An Adaptive Placement and Parallelism Framework for Accelerating RLHF Training
- URL: http://arxiv.org/abs/2312.11819v3
- Date: Mon, 14 Oct 2024 11:57:00 GMT
- Title: An Adaptive Placement and Parallelism Framework for Accelerating RLHF Training
- Authors: Youshao Xiao, Zhenglei Zhou, Fagui Mao, Weichang Wu, Shangchun Zhao, Lin Ju, Lei Liang, Xiaolu Zhang, Jun Zhou,
- Abstract summary: We propose a flexible model placement framework that offers two general and agile model placement strategies.
Our framework provides a simple user interface and guidelines to easily and flexibly configure these strategies in various training scenarios.
- Score: 11.749347656959822
- License:
- Abstract: Recently, ChatGPT or InstructGPT like large language models (LLM) has made a significant impact in the AI world.

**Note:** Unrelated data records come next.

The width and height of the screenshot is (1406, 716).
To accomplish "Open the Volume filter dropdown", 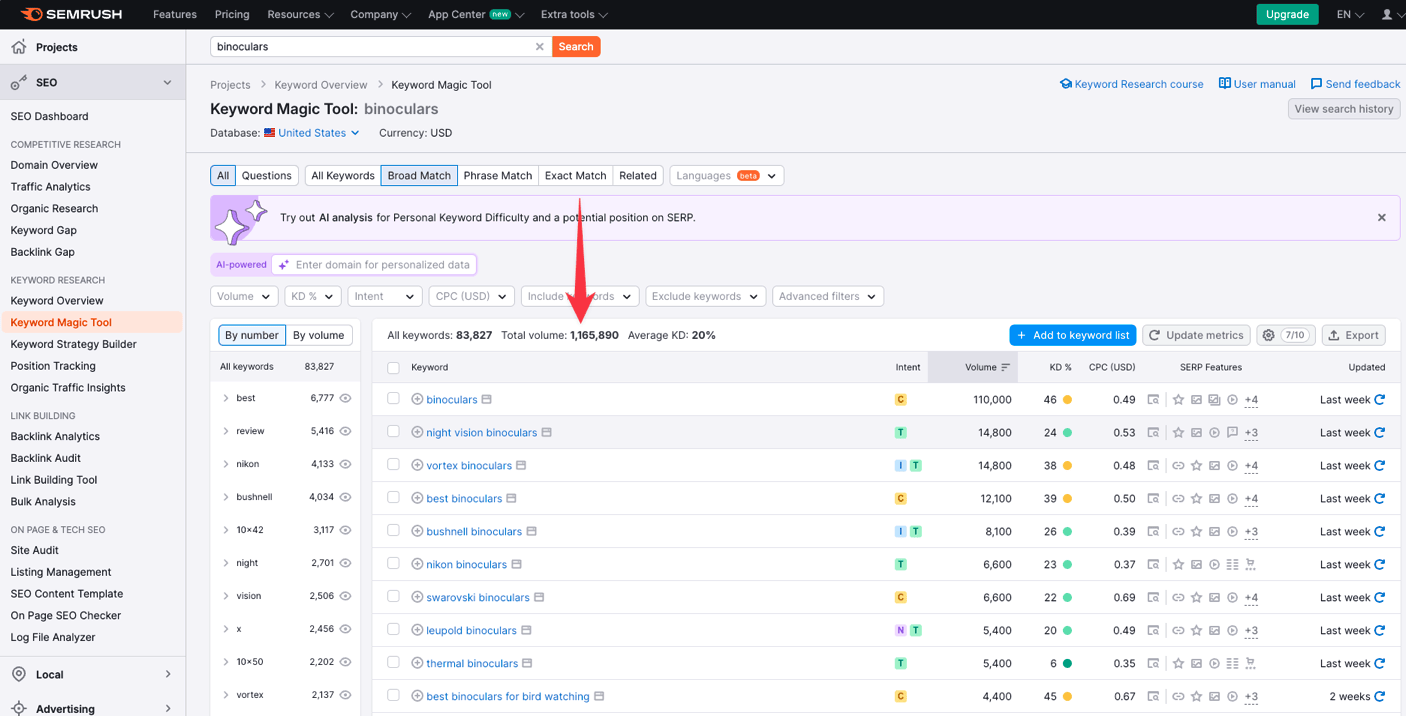I will (x=243, y=296).
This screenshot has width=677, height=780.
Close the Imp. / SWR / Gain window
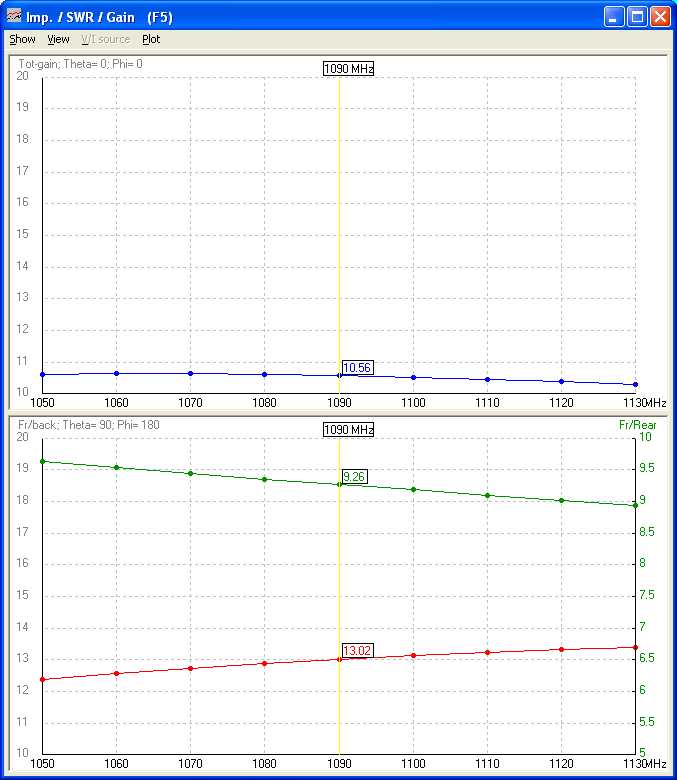(660, 17)
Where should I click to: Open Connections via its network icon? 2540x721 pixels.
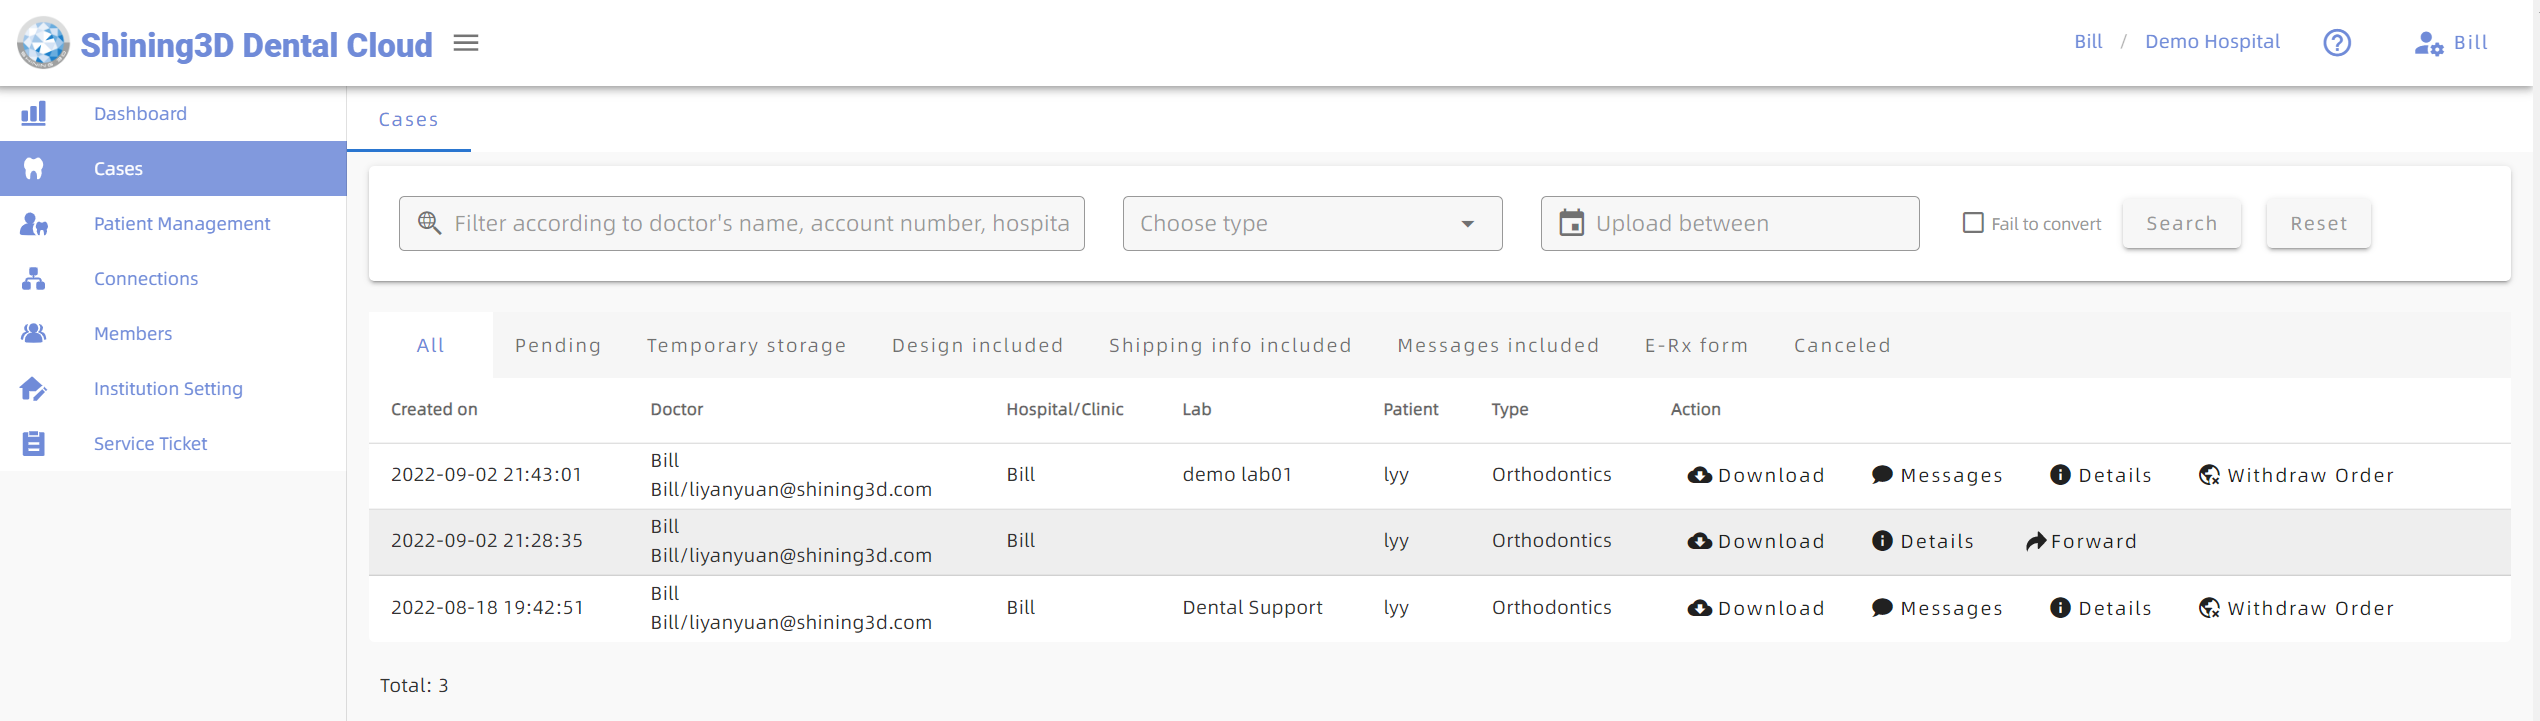(x=34, y=279)
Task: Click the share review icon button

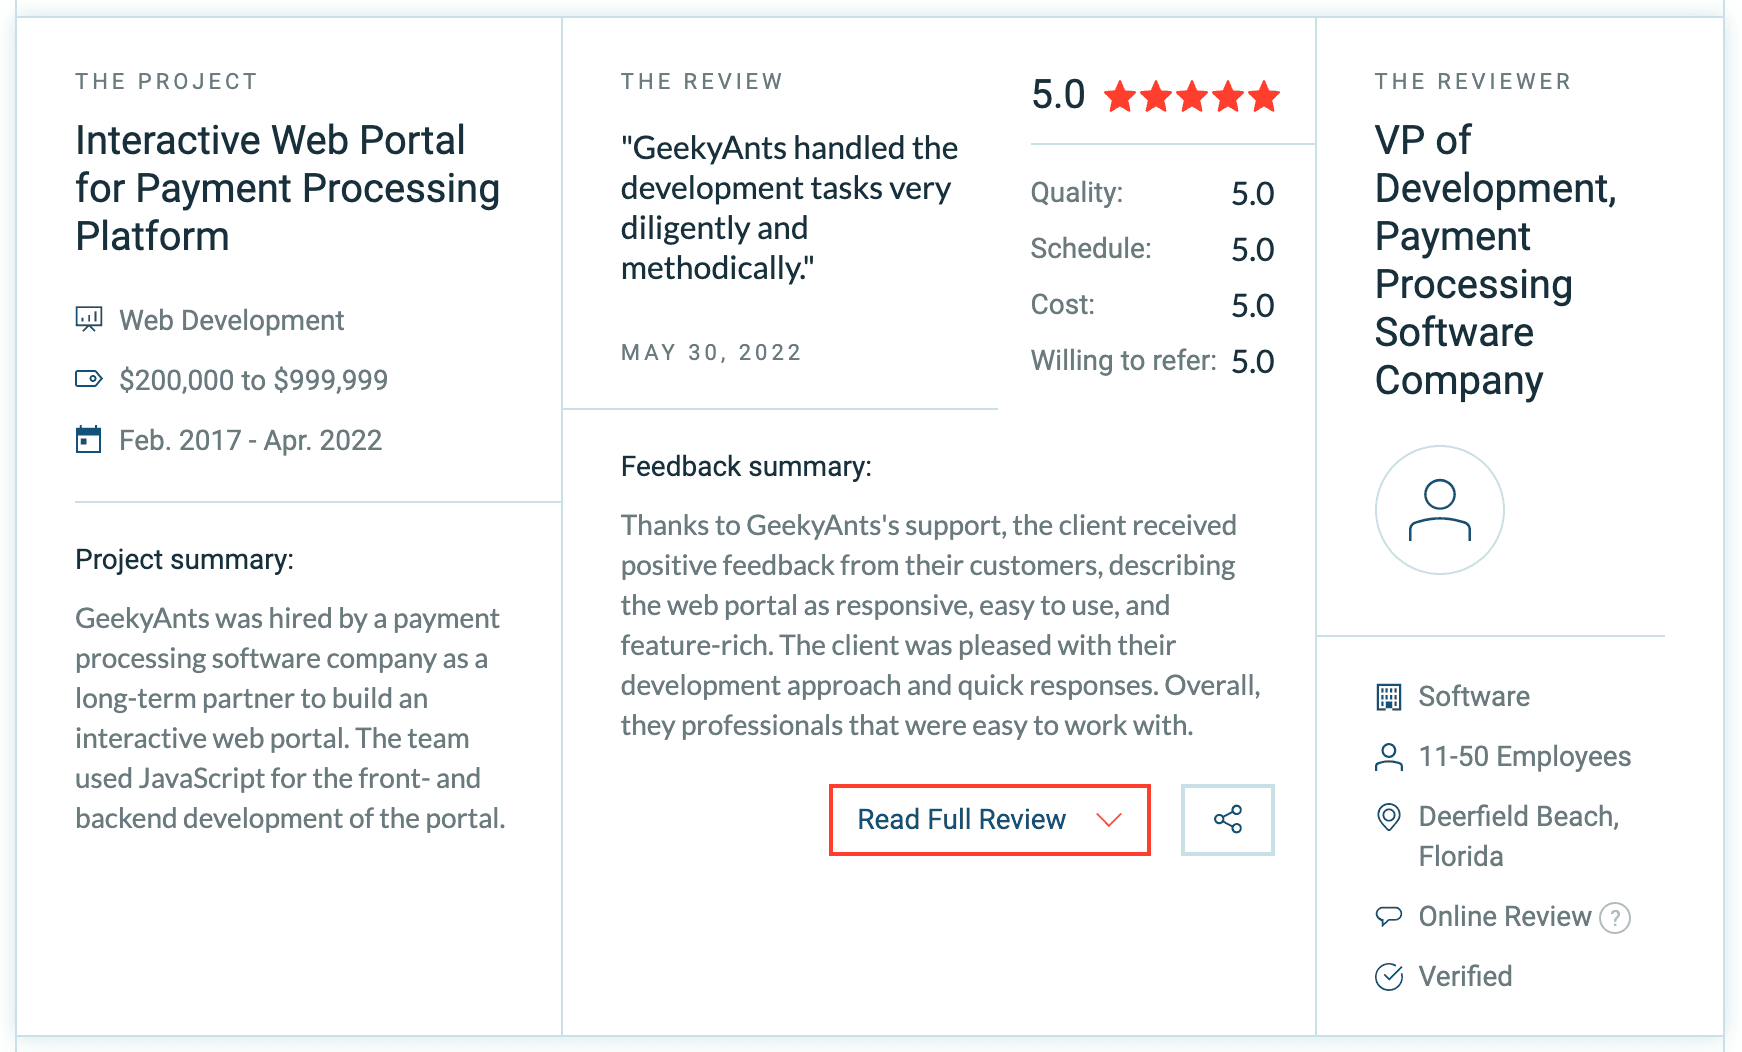Action: 1227,820
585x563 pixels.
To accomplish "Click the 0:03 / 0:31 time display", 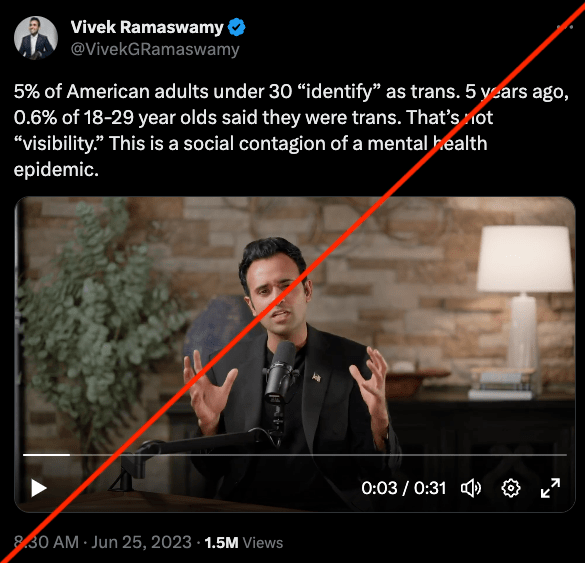I will coord(404,488).
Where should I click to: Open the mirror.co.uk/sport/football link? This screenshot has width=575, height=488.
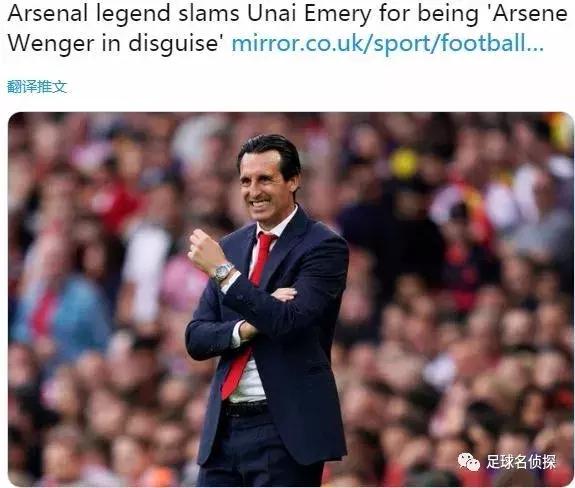pos(388,43)
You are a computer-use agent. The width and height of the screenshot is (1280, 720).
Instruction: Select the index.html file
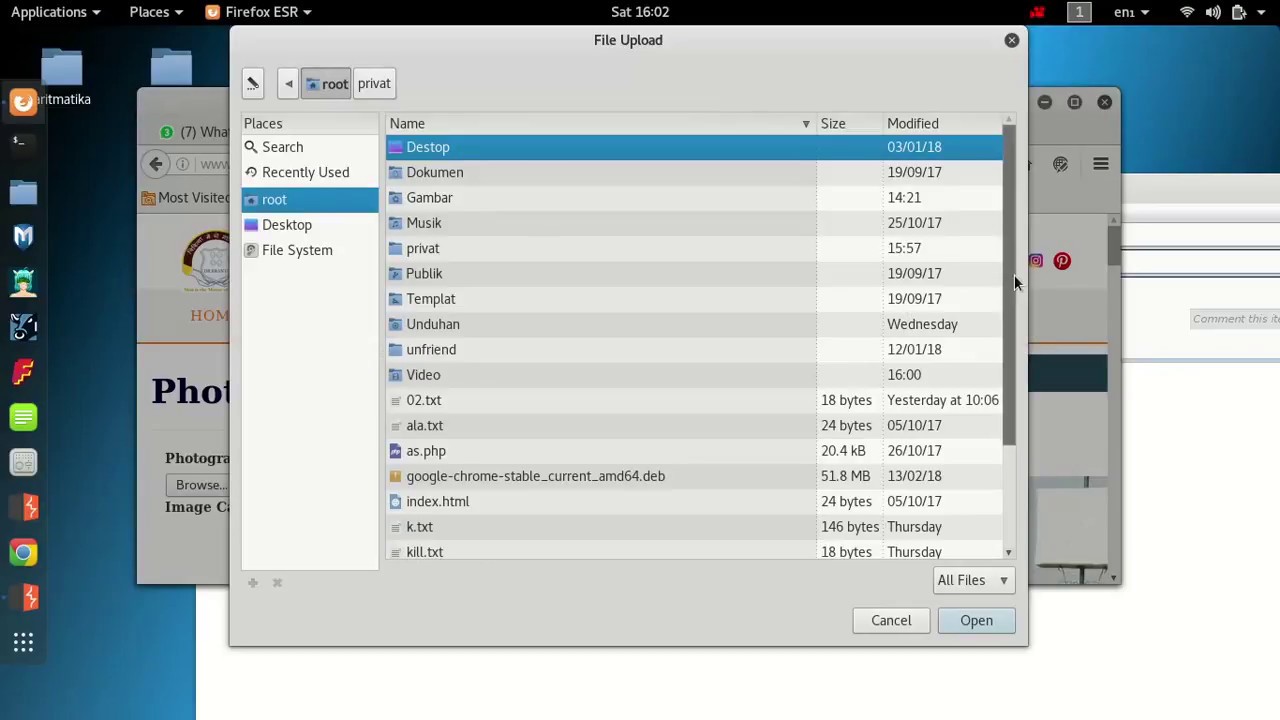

Many works have attempted to reproduce the complex InstructGPT's training pipeline, namely Reinforcement Learning with Human Feedback (RLHF). However, the mainstream distributed RLHF training methods typically adopt a fixed model placement strategy, referred to as the Co-located strategy. This strategy treats all four interdependent models involved in RLHF as a single entity, distributing them across all devices and applying parallelism techniques designed for a single model, regardless of the workload heterogeneity inherent to each model. As a result, this strategy exacerbates the generation bottlenecks in the RLHF training and degrades the overall training efficiency. To address these issues, we propose a flexible model placement framework that offers two general and agile model placement strategies. The Interleaving strategy helps reduce memory redundancy and communication costs of RLHF training by placing models without dependencies on exclusive devices with careful orchestration. On the other hand, the Disaggregated strategy improves the throughput of model training by separating the training and inference runtime of the RLHF pipeline with additional shadow models. Furthermore, our framework provides a simple user interface and guidelines to easily and flexibly configure these strategies in various training scenarios. Our experiments have shown that our strategy can achieve notable improvements up to 11x, compared to the current state-of-the-art (SOTA) approaches. The results highlight the effectiveness and adaptability of our methods in accelerating the training of distributed RLHF.